Task objective:
Copy the rows again, from the line with "Viewport: 500px width, 502px height." up to and including the line with "coord(212,152)", keeping the requests but shifting every number in the click coordinates of the answers up by 58. Leave the pictures out.

Exercise materials:
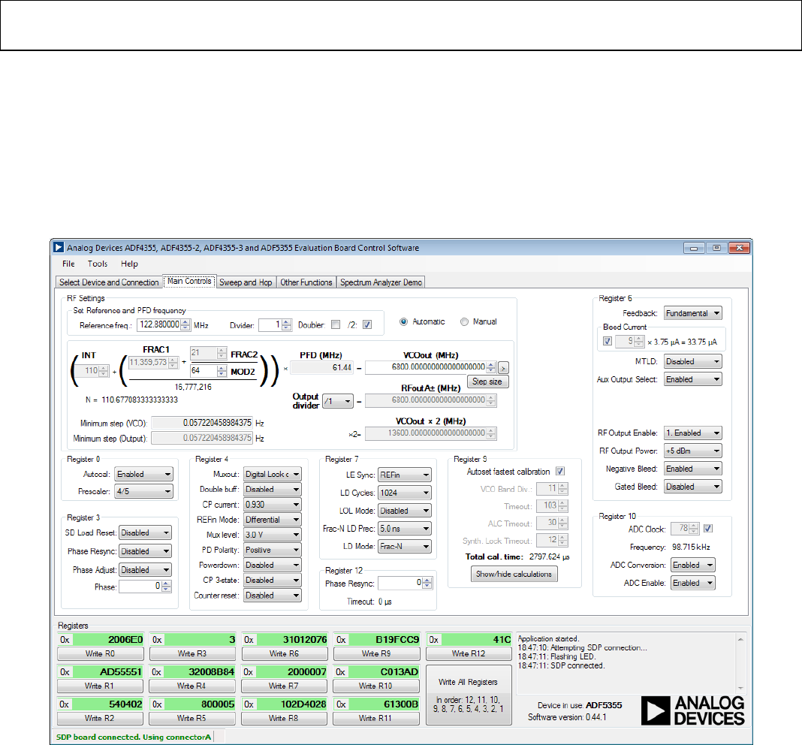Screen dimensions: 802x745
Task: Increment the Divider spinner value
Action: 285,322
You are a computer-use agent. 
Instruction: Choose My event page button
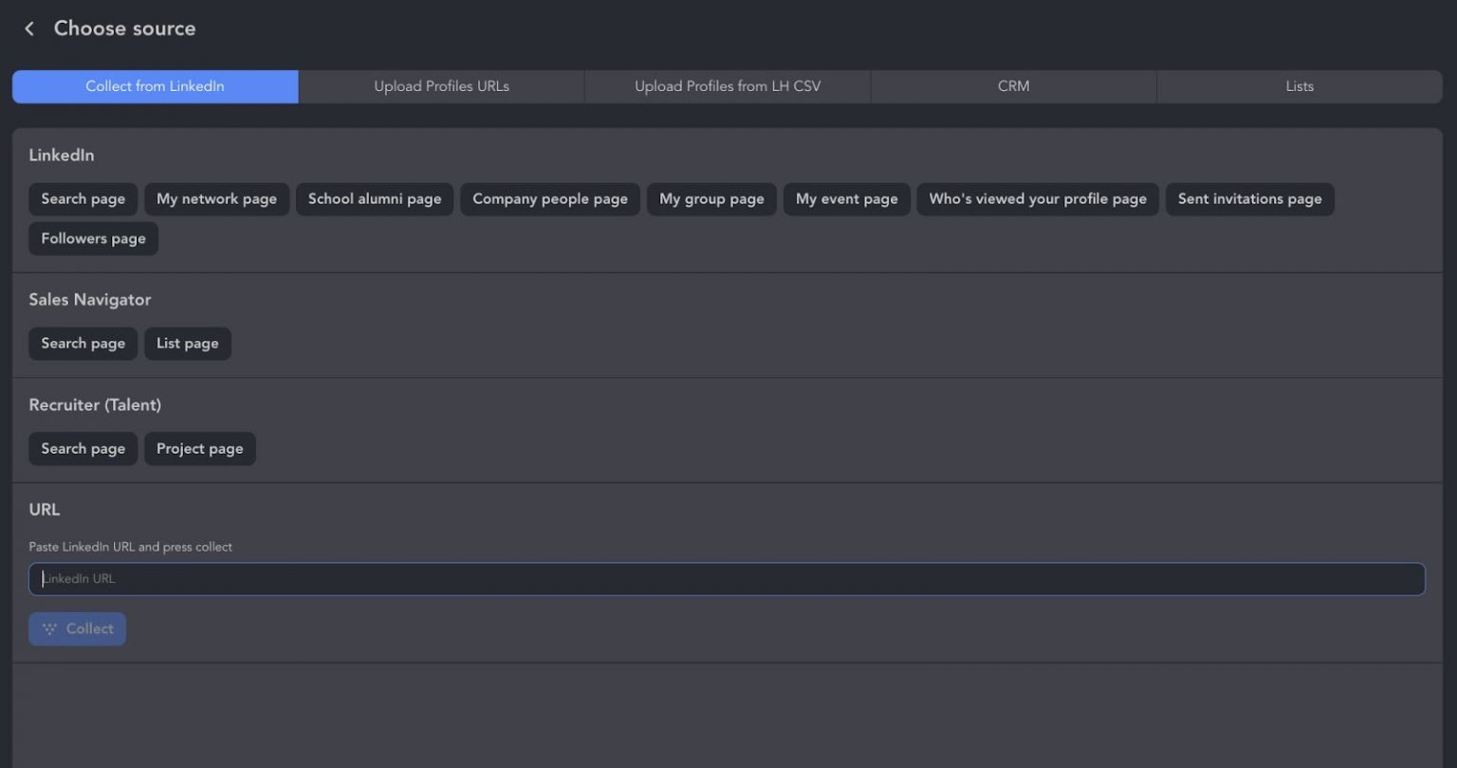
==
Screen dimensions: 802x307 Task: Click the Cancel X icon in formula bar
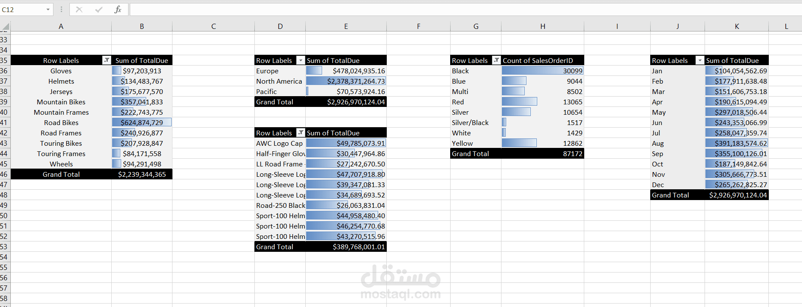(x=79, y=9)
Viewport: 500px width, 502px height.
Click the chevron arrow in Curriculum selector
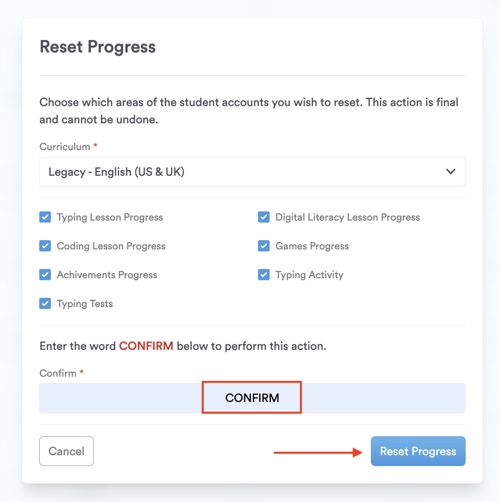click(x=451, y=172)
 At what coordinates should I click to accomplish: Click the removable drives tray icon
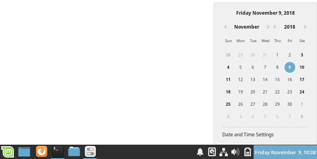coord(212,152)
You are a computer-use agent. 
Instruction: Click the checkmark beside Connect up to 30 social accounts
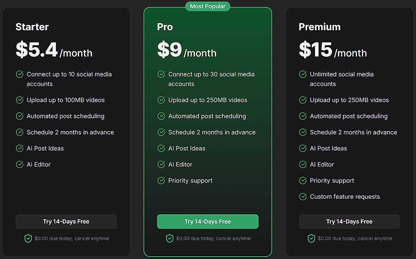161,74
* * *
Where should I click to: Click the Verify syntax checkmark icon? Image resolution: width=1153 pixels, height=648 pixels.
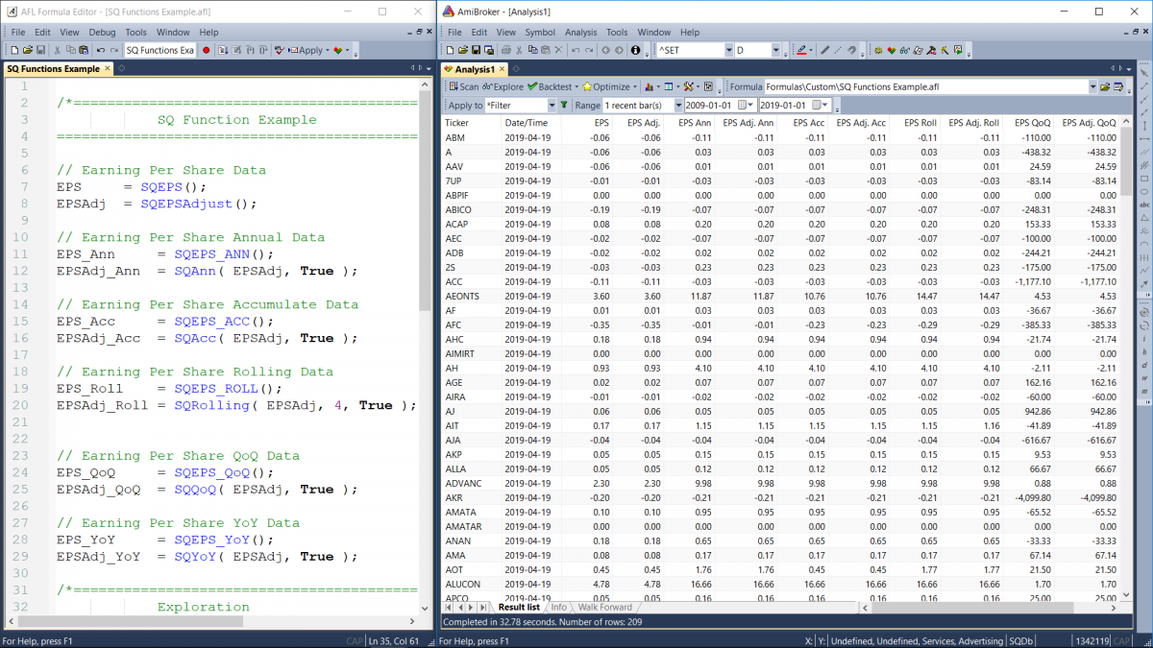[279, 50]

Problem solution:
Viewport: 500px width, 502px height.
Click the chevron arrow in Curriculum selector
click(x=509, y=230)
 At what coordinates should I click to accomplish: Click the removable drives tray icon
coord(270,210)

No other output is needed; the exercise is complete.